KOMPAS.com - Di balik sinar terang bersama Leeds United di panggung Liga Inggris, Raphinha menyimpan cerita masa lalu yang begitu kelam.
Leeds United memboyong Raphinha dari klub Perancis, Rennes, pada bursa transfer musim panas 2020.
Kala itu, Leeds harus mengeluarkan dana sebesar 18,6 juta euro atau sekitar Rp 292,5 miliar untuk mendapatkan Raphinha.
Meski Leeds bukan klub top Premier League, Raphinha berhasil menjadi bintang di sana.
Dua musim berseragam Leeds United, pemain sayap asal Brasil itu mengemas total 64 penampilan di semua kompetisi dengan catatan 17 gol dan 11 assists.
Baca juga: Transfer Gabriel Jesus Hampir Tuntas, Arsenal Lirik Raphinha dan Bek Ajax
Penampilan apik Raphinha bersama Leeds membuat winger 25 tahun itu dilirik sejumlah klub besar Eropa.
Pada Maret lalu, FC Barcelona dikabarkan memiliki minat kepada Raphinha. Kini, duo London yakni Chelsea dan Arsenal disebut sedang bersaing untuk mendapatkan pemain kelahiran Porto Alegre tersebut.
Dalam dua musim terakhir, Raphinha menjadi bagian dari gemerlap panggung kompetisi divisi teratas Liga Inggris, Premier League.
Raphinha sendiri terbilang sudah cukup lama berkarier di Benua Biru. Pemilik nama lengkap Raphael Dias Belloli itu pindah ke Eropa ketika direkrut oleh klub Portugal, Vitoria Guimaraes, pada 2015.
Pindah ke Eropa menjadi kesempatan bagi Raphinha untuk mengembangkan karier sepak bola sekaligus mencari kehidupan yang lebih baik dan melupakan trauma masa lalu.
Baca juga: Chelsea dan Arsenal Berlomba untuk Boyong Raphinha, Siapa Unggul?
Lahir di Porto Alegre, Brasil, pada 14 Desember 1996, masa kecil Raphinha dipenuhi dengan kisah pilu.
Ia berasal dari kawasan kumuh dan berbahaya di Porto Alegre. Ketika masih anak-anak, ia sudah disuguhi pemandangan orang meninggal karena terjebak dalam perdagangan narkoba.

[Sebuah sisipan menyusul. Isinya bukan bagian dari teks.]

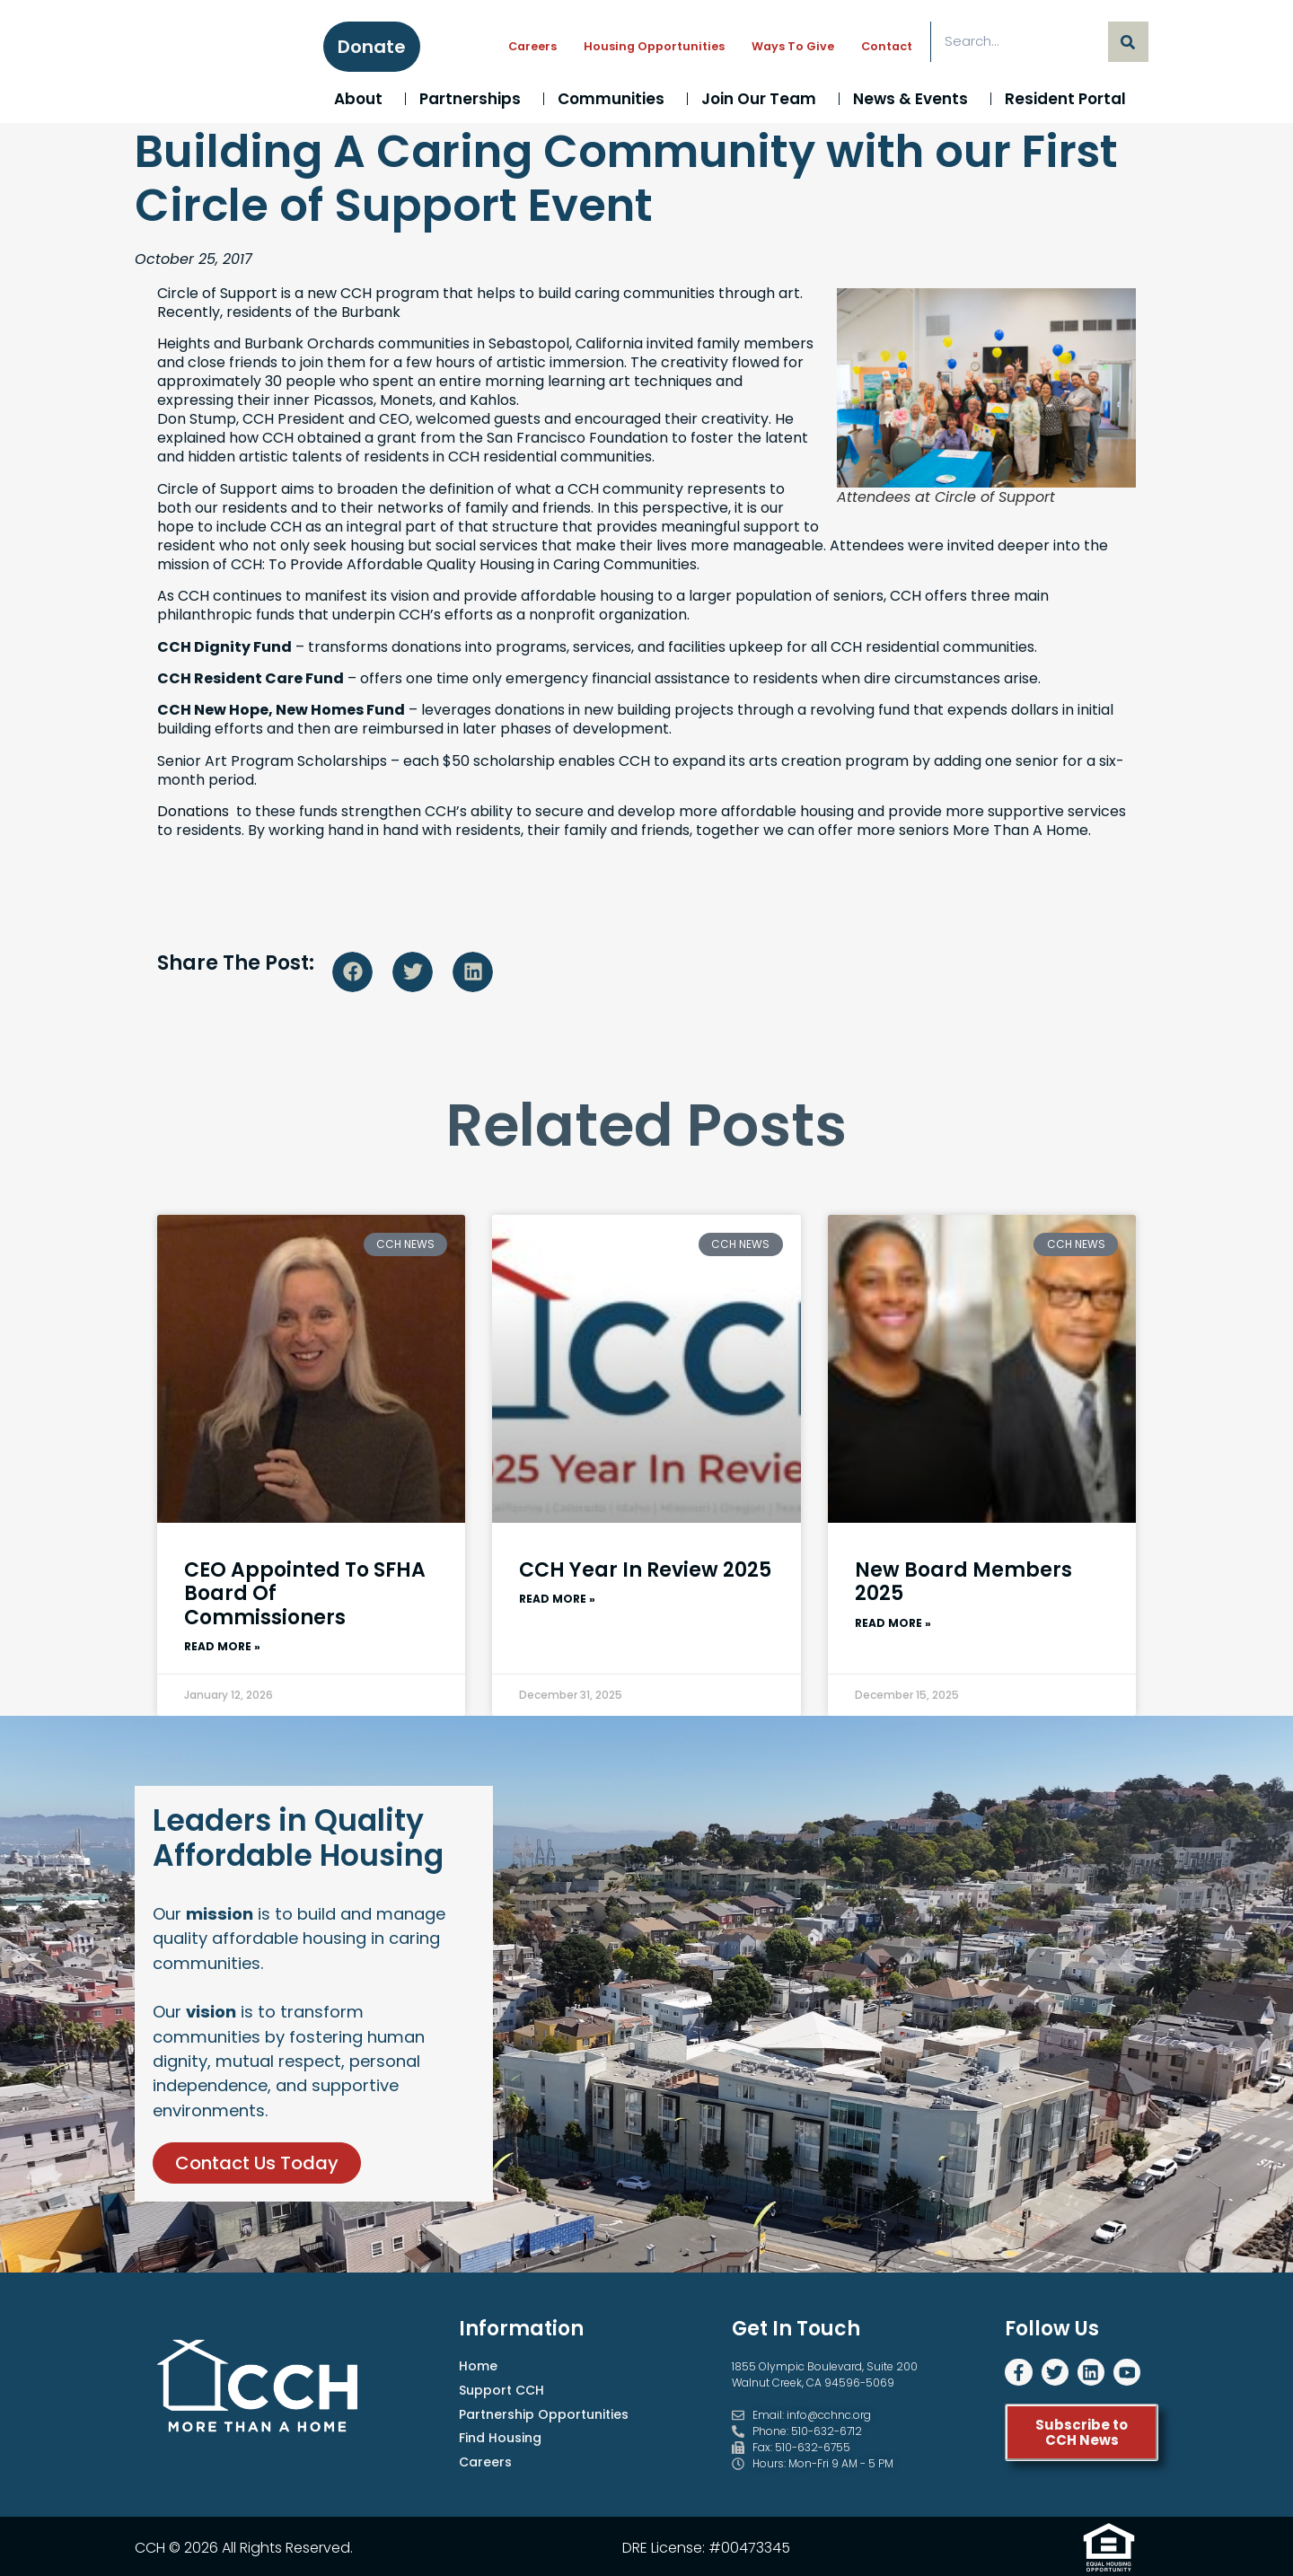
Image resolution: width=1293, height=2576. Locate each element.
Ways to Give (793, 46)
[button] (352, 972)
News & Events (915, 99)
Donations (193, 811)
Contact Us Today (257, 2173)
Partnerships (474, 99)
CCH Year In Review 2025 (645, 1570)
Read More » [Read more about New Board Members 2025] (893, 1620)
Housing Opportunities (654, 46)
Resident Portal (1070, 99)
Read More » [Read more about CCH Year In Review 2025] (557, 1596)
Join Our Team (763, 99)
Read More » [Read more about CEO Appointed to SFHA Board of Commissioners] (222, 1644)
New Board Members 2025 (963, 1581)
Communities (615, 99)
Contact (886, 46)
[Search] (1128, 42)
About (362, 99)
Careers (532, 46)
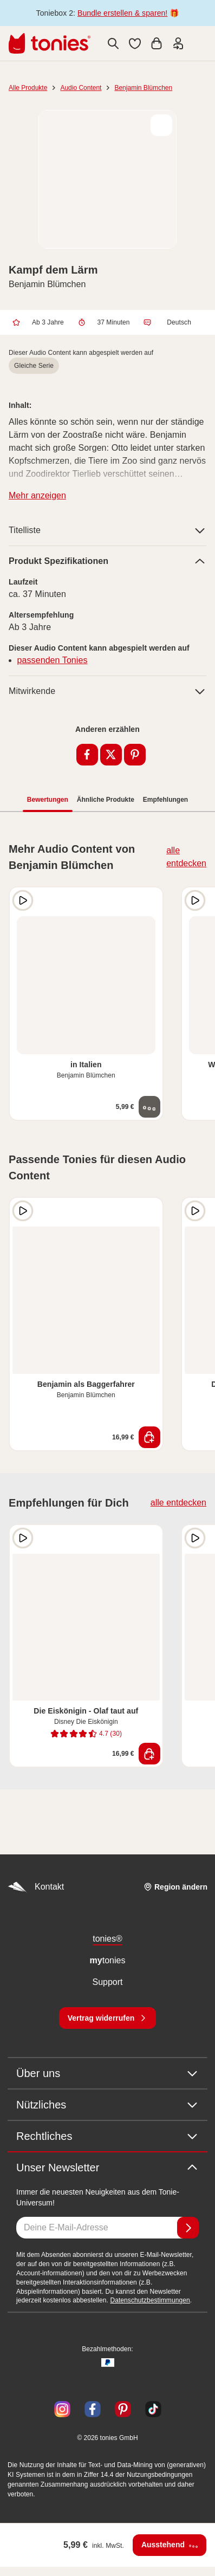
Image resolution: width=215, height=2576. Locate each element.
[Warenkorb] (156, 43)
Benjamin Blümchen (143, 88)
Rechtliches (107, 2136)
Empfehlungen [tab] (165, 799)
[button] (134, 43)
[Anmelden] (188, 2227)
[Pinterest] (123, 2409)
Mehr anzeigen (37, 495)
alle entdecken (186, 857)
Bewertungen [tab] (47, 799)
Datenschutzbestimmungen (150, 2300)
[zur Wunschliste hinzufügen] (161, 125)
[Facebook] (93, 2409)
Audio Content (80, 88)
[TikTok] (151, 2409)
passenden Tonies (52, 660)
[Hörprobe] (23, 900)
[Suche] (113, 43)
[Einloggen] (178, 43)
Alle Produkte (28, 88)
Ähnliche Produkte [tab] (105, 799)
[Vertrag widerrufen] (108, 2018)
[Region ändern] (175, 1887)
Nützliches (107, 2104)
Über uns (107, 2073)
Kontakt (36, 1887)
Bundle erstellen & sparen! (122, 13)
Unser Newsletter (107, 2167)
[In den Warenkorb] (149, 1437)
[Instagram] (62, 2409)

Bahkan, beberapa teman masa kecil Raphinha ada yang meninggal, sedangkan yang lain ikut menjual narkoba.
"Seringkali dalam hidup, cara termudah untuk menghasilkan uang adalah dengan cara yang salah," ungkap Raphinha dalam sebuah wawancara dengan Sky Sports.
"Itu hanya bagian dari kehidupan di sana (Porto Alegre). Ada ketidakmampuan untuk menghindarinya, ketidakmampuan untuk mendapatkan kehidupan yang lebih baik," imbuhnya.